WHAT YOU SHOULD DO: Set each line of the material below down word for word, from the first through the line that holds "Zoom Tele (837, 247)", but not the pictures.

AVAILABLE DATA:

· · · ·

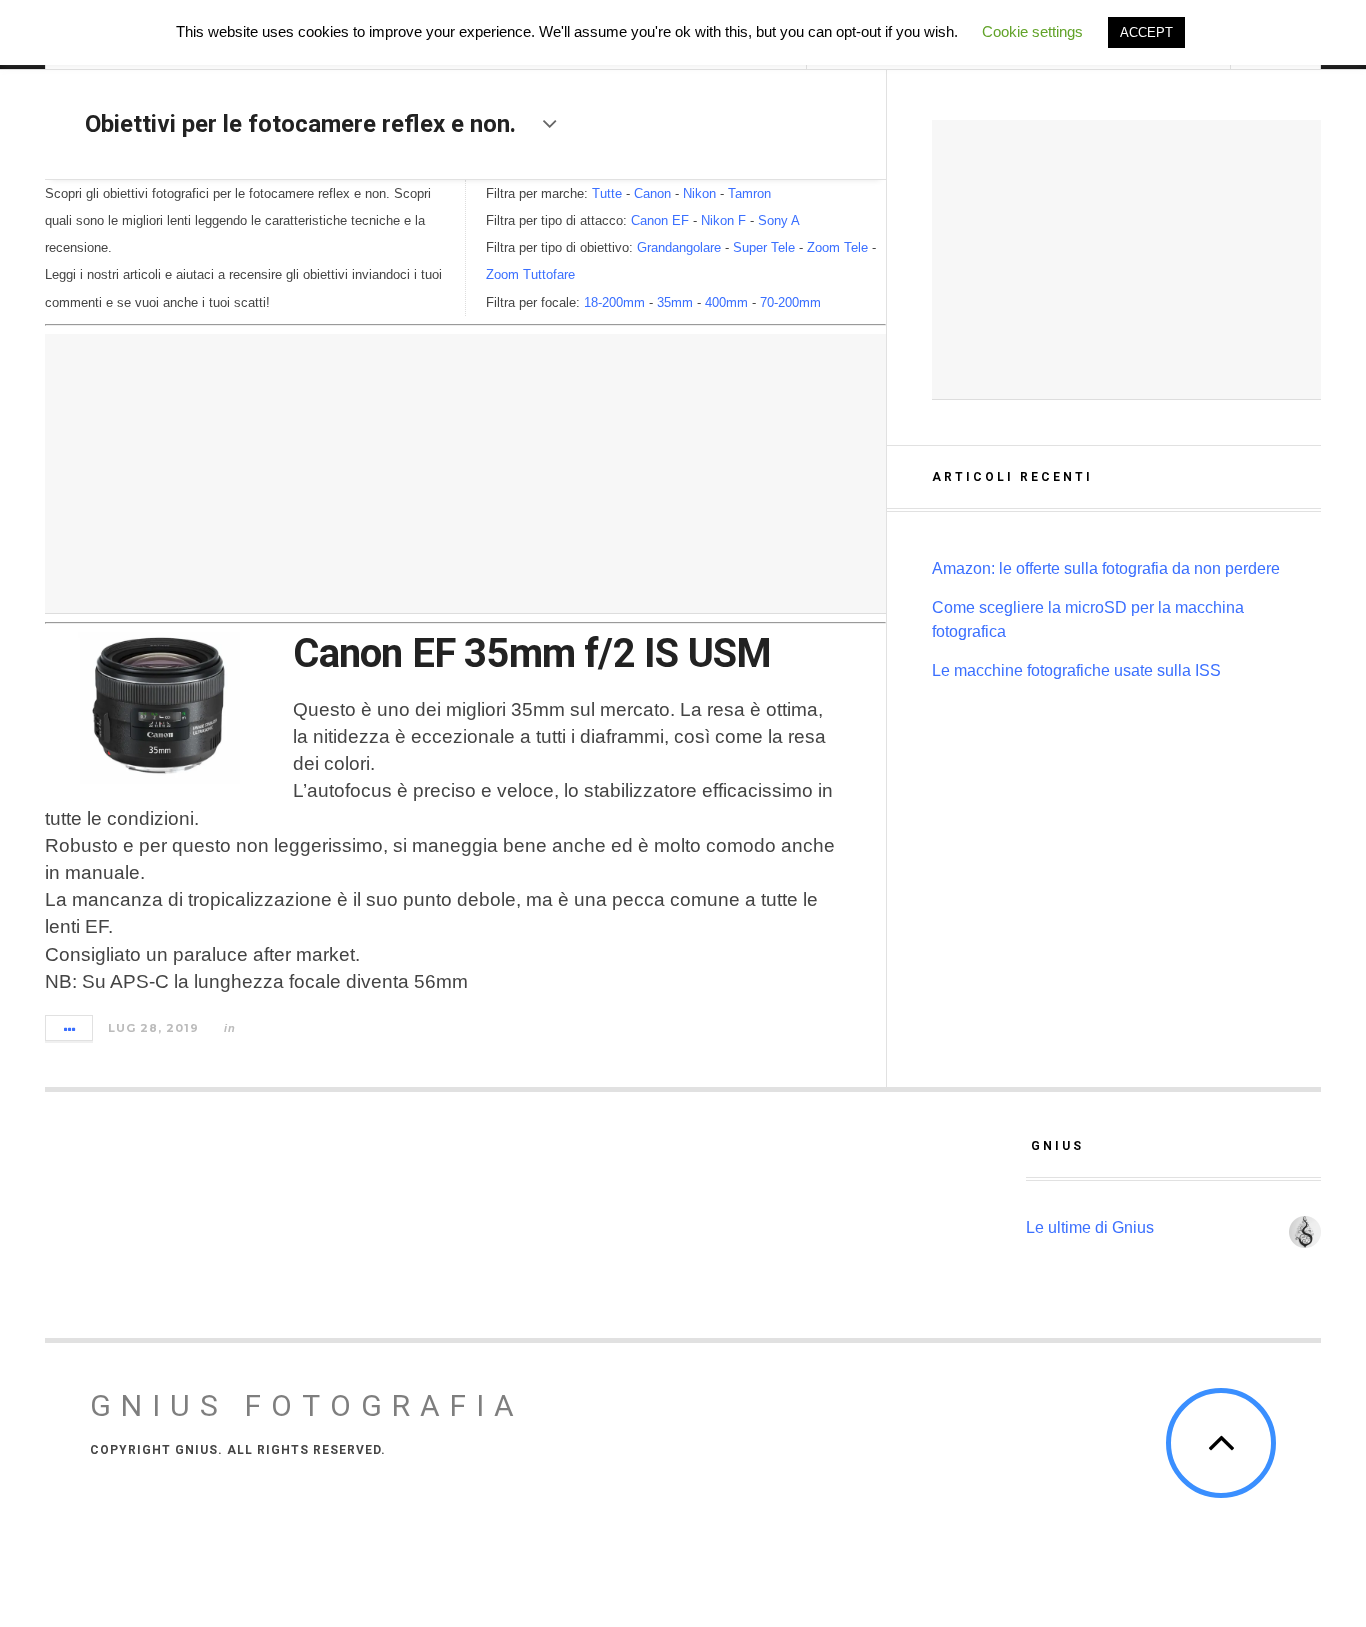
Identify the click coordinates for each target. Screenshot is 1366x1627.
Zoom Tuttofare (530, 274)
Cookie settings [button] (1032, 31)
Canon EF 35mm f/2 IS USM (532, 653)
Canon (652, 193)
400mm (726, 302)
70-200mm (790, 302)
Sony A (779, 220)
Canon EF (660, 220)
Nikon (699, 193)
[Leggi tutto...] (70, 1028)
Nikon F (723, 220)
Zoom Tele (837, 247)
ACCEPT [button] (1146, 32)
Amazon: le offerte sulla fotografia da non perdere (1106, 568)
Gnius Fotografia (307, 1405)
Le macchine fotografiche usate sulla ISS (1076, 670)
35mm (675, 302)
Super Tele (764, 247)
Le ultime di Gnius (1092, 1227)
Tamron (749, 193)
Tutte (607, 193)
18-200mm (614, 302)
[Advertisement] (465, 474)
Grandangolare (679, 247)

· · · ·

WRITTEN RESPONSE:
Identify the click coordinates for each target. Screenshot is 1366x1627.
Zoom Tuttofare (530, 274)
Cookie settings [button] (1032, 31)
Canon EF 35mm f/2 IS USM (532, 653)
Canon (652, 193)
400mm (726, 302)
70-200mm (790, 302)
Sony A (779, 220)
Canon EF (660, 220)
Nikon (699, 193)
[Leggi tutto...] (70, 1028)
Nikon F (723, 220)
Zoom Tele (837, 247)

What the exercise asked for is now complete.